Launching onto the poetry scene with 17 poems in POETRY magazine, a poem in The New Yorker, and a debut collection from W. W. Norton & Company, Todd's first book, Yellowrocket, was named one of the 10 best poetry books of 2008 by Virginia Quarterly Review and was a finalist for the Minnesota Book Award.
Boss may truly be the up-and-coming master of internal rhyme …
an ambitious first book.
— Georgia Review
If you only buy one book of poetry
this year, make it Yellowrocket.
— Christian Science Monitor
The title poem (below) tells the true story of Todd's boyhood farm in Wisconsin, a kind of reverse Garden of Eden tale that sets the stage for his "lover's quarrel" with God.

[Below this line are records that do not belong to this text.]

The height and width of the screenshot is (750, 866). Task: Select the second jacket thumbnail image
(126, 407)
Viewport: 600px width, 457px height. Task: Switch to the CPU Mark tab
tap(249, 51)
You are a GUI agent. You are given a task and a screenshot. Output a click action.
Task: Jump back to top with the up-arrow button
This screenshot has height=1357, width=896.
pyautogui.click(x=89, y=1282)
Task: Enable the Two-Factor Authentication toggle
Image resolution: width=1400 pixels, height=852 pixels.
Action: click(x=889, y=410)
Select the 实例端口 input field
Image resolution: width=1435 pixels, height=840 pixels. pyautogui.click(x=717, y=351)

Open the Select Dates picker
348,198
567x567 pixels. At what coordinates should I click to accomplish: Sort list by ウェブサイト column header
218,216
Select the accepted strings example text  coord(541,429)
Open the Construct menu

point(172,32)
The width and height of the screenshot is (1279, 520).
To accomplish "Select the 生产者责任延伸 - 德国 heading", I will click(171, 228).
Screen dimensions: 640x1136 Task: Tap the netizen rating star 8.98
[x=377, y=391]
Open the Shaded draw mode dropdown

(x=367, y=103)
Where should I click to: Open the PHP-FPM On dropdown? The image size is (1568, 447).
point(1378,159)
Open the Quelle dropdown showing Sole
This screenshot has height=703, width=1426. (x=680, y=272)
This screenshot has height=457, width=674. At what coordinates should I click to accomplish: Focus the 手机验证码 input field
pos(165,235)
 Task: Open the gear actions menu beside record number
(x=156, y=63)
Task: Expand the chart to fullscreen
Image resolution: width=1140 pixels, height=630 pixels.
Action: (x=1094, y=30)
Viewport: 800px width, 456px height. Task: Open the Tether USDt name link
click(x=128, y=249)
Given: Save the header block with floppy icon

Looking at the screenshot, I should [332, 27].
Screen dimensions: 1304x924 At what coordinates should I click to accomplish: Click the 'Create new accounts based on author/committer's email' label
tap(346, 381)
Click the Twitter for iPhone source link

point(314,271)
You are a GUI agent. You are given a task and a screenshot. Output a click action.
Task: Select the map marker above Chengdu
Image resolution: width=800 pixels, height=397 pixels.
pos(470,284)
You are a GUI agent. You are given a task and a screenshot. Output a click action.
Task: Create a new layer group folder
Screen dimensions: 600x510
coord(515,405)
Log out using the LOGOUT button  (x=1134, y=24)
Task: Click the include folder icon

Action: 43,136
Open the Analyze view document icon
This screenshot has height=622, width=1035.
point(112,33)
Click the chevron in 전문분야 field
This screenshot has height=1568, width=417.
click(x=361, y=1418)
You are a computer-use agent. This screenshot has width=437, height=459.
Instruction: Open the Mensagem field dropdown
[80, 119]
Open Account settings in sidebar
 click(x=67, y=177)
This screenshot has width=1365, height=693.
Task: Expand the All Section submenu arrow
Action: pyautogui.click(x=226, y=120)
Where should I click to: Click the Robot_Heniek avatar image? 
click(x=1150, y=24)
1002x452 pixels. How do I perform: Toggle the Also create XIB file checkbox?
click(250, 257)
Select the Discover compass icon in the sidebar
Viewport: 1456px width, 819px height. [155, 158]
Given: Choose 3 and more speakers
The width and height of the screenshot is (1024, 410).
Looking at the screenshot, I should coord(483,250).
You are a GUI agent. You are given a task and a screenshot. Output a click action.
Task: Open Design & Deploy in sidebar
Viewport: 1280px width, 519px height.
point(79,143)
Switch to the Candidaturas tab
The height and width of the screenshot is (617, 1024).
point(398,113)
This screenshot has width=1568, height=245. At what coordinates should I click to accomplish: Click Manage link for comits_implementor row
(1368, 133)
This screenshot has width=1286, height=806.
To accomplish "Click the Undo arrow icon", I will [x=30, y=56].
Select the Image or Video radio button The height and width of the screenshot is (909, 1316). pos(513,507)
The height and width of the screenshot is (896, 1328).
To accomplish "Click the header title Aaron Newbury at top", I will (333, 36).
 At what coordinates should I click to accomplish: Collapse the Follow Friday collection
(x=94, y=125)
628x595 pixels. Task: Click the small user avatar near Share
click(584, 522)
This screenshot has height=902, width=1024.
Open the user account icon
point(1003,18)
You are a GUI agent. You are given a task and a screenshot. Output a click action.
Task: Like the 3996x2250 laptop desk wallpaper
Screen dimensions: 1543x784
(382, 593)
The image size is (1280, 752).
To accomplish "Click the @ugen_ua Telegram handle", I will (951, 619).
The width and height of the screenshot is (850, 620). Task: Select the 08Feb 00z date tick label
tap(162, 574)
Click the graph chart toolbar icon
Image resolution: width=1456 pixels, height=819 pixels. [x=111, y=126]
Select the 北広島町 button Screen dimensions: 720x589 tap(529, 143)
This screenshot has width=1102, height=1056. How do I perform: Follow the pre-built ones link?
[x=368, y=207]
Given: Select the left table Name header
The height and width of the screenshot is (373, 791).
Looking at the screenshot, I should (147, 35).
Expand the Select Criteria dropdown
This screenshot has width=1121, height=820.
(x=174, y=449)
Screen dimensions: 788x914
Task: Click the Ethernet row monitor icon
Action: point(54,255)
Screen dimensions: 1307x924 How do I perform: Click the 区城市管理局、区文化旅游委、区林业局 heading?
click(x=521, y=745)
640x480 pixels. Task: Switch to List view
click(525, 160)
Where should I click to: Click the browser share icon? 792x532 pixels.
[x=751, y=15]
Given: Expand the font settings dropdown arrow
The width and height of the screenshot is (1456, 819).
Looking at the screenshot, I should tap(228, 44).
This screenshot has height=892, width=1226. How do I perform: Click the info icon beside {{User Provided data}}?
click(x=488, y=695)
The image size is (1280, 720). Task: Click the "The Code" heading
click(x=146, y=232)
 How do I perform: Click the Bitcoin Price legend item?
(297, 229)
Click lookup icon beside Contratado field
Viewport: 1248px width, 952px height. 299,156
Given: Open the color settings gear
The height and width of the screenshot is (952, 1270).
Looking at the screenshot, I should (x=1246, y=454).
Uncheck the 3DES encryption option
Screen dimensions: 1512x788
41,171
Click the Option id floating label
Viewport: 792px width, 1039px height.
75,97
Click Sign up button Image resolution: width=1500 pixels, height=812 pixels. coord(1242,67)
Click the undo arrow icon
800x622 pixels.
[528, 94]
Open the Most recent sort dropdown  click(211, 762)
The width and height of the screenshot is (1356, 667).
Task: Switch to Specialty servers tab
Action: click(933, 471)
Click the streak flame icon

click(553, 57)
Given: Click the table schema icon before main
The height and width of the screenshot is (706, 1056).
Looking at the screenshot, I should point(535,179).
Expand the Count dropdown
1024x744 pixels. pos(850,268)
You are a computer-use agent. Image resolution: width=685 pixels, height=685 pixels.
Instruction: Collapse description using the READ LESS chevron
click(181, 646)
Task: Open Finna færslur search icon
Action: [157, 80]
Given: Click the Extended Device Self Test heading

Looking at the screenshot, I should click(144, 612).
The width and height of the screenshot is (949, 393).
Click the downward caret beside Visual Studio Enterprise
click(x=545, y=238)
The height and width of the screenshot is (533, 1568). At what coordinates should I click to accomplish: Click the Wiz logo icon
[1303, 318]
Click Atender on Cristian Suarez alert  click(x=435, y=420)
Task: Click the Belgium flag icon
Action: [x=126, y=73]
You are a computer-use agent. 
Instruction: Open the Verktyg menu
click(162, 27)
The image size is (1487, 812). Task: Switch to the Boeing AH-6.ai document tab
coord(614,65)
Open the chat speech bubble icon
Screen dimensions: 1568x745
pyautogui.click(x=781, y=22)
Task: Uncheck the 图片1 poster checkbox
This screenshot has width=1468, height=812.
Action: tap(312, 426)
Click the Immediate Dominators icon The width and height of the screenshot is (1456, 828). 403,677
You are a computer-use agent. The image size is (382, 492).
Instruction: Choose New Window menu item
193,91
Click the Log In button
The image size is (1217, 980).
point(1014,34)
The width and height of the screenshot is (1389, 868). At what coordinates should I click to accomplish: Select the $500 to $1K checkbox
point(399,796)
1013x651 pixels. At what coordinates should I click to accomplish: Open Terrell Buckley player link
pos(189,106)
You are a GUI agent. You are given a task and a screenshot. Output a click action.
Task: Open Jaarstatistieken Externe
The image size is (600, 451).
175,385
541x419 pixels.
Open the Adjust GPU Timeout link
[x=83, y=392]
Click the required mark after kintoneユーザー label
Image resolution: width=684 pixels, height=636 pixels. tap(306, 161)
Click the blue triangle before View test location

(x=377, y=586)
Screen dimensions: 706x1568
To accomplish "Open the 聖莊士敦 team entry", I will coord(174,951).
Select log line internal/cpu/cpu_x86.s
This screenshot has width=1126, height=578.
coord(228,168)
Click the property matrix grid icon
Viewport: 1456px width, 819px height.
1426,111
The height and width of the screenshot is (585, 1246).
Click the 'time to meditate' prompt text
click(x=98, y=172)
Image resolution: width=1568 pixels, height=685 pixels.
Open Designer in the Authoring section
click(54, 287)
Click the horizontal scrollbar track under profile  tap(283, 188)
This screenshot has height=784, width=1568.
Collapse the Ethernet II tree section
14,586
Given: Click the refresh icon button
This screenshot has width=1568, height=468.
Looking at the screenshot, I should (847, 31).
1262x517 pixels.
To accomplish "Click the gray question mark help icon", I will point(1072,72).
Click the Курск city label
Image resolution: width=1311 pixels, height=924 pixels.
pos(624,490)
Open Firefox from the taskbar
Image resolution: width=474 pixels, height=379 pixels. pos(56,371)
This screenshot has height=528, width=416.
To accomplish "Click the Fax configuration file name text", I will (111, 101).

Yellowrocket was named a Midwest Bookseller's Choice Honor Book.
"Yellowrocket" is the common name of a weed that overtakes croplands throughout the upper Midwest. A member of the watercress family, its stem is easily broken, which requires farmers to pull the weeds by hand.
Yellowrocket
Filthy, but still of good
tilth, our new bargain 80
(40 high, 40 hinter)
made us instantly
wealthy with rubbish.
Never buy a farm
in winter. For years,
my mother stood
by my father’s side
in thickets choked
with tractor parts
and bedcoil and
cried. Whether grief
or shame or the fact
that people could be
such pigs more
upset her, I never
knew. Didn’t matter.
Whatever it was
filled up our
quarter-ton Ford a
hundred times over.
The work was clay
deep, the debt was
north slope steep.
We could’ve driven
State Highway 27
to the local dump in
our sleep. I grew up in
boiled wool jackets,
thinking soil smelled
like brushfire smoke.
Had holes been coins,
our gloves and boots
would’ve jangled.
Unwitting heirs, we’d
come into a garden
overgrown with plastic
diapers and broken
furniture tangled in
burdock and brambles
and thistle. We’d split
with family and moved
a hundred miles, and
the gamble’s payout
was piles of bent nails
and moldering shingle.
Some messes called
for rake, others shovel.
Either way, by dusk of
day we were down
on our knees picking
window glass shards
from the muck. If we
rested, we rested from
wresting long twists
of rusted barbed wire
from deepening kinks
of birches. Primal
was our desire to take
that junk-pile back
from the skunk and
the snake and the rat.
We were the unsung
angels of our portion
of the plat. And for
all that, on Sundays
the Lord gave us halos
of hat-hair and gnats,
and then, in due season:
the apple’s blossom,
forest floors dappled
with trillium, fields
of tall corn, a barn not
yet fallen, views of the
countryside patterned
with drifting pollen,
berries by the bucketful,
the otherworldly lull
of the breeze in our
break of white pines,
5-wire fences posted
in good straight lines,
the easy spirals
of the golden eagles
that nested in our
hardwoods’ crowns,
the kind of sky
in which a small boy
drowns, our health,
and a feel for the earth
indistinct from
scorn. Call it love,
but if you call it love,
call it a love that
persisted, that
stained the palms
and reeked when
you pulled it,
like yellowrocket.
Click here to hear Todd read "Yellowrocket" and other poems from the collection.
My poetry was "discovered" in Poetry magazine by Sherman Alexie, who emailed me out of the blue one day to ask if he could introduce me to a publisher. Six weeks later I was offered a W. W. Norton contract by the illustrious Carol Houck Smith, whose death followed Yellowrocket's publication by a matter of days. Colleagues called it her swan song. My relationship with the farm is conflicted, like my ideas about the divine. I believe human beings are suffering as a result of being post-agrarian. And the reverse Eden story of "Yellowrocket" is something of an autobiographical articulation of that conflict. God and farming are themes I explore a lot in my poems, since poems are perfect places where conflicted ideas can meet and get a little drunk and fist-fight, if it won't interfere with milking.